- PAGE TEXT -
··········

Stereo Visual SLAM

Last updated on Dec 14, 2020

Skills - C++, ROS, OpenCV, G2O, Motion Estimation, Bundle Adjustment

Demo

In this project, I built a stereo visual SLAM system with featured-based visual odometry and keyframe-based optimization from scratch. This video below shows the stereo visual SLAM system tested on the KITTI dataset sequence 00.

ORB Features Detected:

orb_feature

Disparity Map:

disparity

Tracking and Optimization:

mapping

The white point cloud shows the landmarks that are active in the map.
Green markers show the keyframes that are undergoing optimization.
Blue markers show the estimated trajectory.

Feature Map built:

feature_map

Compared to Groundtruth:

traj

Contents

Demo
Overview
Algorithms
Results
Future Work
References

Overview

This project built a stereo visual SLAM system from scratch. It has feature-based visual odometry using ORB features, and a keyframe-based map management and optimization backend. The system is integrated with ROS.

The system has six major components:

Initialization
Feature Detection/Matching
Motion Estimation
Map Management
Bundle Adjustment
Visualization Module

The figure below shows the flowchart of the system. Each component will be presented in detail in the Algorithms section.

Stereo SLAM

This is my winter individual project at the MSR program at Northwestern Univerisity, Evanston (Jan. - Mar. 2020).

Algorithms

Initialization

In the initialization stage, depth information of detected ORB keypoints is retrieved by the stereo Semi-Global Batch Matching (SGBM) algorithm [1]. The first keyframe is created with its features attached. Landmarks are added into the map only if it is within the reliable distance (empirically ~40 times of the stereo baseline [2], 40 meters in my implementation). The connection between the features and their observations are built.

The disparity map from the SGBM algorithm:

disparity_map

3-D Reconstruction of one frame:

stereo

Feature Detection/Matching

ORB (Oriented FAST and Rotated BRIEF) features are used in the implementation. Feature detection is completed in each frame separately, and then feature matching is implemented between adjacent frames. This avoids feature drift in long time operation [3].

··········

- EXTRACTED INFORMATION -
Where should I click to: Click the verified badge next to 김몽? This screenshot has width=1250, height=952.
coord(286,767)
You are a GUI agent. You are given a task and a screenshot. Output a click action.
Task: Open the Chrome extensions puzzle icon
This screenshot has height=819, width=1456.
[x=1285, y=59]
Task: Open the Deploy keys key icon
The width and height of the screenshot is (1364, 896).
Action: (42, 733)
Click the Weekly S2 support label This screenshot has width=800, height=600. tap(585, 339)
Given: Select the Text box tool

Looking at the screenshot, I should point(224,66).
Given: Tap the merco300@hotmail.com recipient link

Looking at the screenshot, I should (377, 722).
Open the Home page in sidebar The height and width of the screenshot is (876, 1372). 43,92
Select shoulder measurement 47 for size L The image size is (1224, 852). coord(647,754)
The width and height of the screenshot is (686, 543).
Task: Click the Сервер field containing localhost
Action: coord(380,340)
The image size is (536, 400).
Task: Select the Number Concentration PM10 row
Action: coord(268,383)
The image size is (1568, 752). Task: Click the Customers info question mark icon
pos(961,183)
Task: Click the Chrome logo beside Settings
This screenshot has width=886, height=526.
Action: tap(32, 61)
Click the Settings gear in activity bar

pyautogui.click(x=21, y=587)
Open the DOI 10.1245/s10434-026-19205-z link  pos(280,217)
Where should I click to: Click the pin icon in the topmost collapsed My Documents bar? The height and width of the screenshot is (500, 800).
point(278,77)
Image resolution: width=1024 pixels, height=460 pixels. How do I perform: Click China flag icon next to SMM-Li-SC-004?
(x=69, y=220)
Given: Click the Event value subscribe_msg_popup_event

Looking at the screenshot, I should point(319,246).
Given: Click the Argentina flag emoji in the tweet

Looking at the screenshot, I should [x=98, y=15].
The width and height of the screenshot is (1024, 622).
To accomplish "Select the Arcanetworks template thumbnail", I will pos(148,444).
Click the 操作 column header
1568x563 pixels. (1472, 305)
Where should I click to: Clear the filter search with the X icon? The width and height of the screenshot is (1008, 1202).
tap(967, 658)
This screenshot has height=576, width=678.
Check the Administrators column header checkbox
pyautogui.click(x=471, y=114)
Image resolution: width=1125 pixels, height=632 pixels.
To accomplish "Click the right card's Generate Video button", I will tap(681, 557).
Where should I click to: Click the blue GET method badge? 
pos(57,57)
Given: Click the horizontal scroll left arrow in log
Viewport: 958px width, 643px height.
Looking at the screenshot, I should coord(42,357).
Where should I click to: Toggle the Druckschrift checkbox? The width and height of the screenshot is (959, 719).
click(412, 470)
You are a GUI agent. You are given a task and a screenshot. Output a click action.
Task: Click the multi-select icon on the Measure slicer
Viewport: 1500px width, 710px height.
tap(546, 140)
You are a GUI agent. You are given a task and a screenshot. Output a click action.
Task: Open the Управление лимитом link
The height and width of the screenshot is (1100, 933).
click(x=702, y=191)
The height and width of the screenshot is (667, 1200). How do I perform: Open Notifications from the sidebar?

··········

- DIRECTIVE A -
In the stereo visual SLAM page, rewrite the passage between "The system has" and "- Mar. 2020).", inclusive, substituting "Display Module" for "Visualization Module".
- DIRECTIVE B -
Answer these from the stereo visual SLAM page:
(i) Which KITTI dataset sequence was the system tested on in the demo video?
(ii) What color are the markers that show the estimated trajectory?
(iii) In the implementation, what is the reliable distance in meters within which landmarks are added to the map?

- FINAL RESULT A -
The system has six major components:

Initialization
Feature Detection/Matching
Motion Estimation
Map Management
Bundle Adjustment
Display Module

The figure below shows the flowchart of the system. Each component will be presented in detail in the Algorithms section.

Stereo SLAM

This is my winter individual project at the MSR program at Northwestern Univerisity, Evanston (Jan. - Mar. 2020).

- FINAL RESULT B -
(i) Sequence 00
(ii) Blue
(iii) 40 meters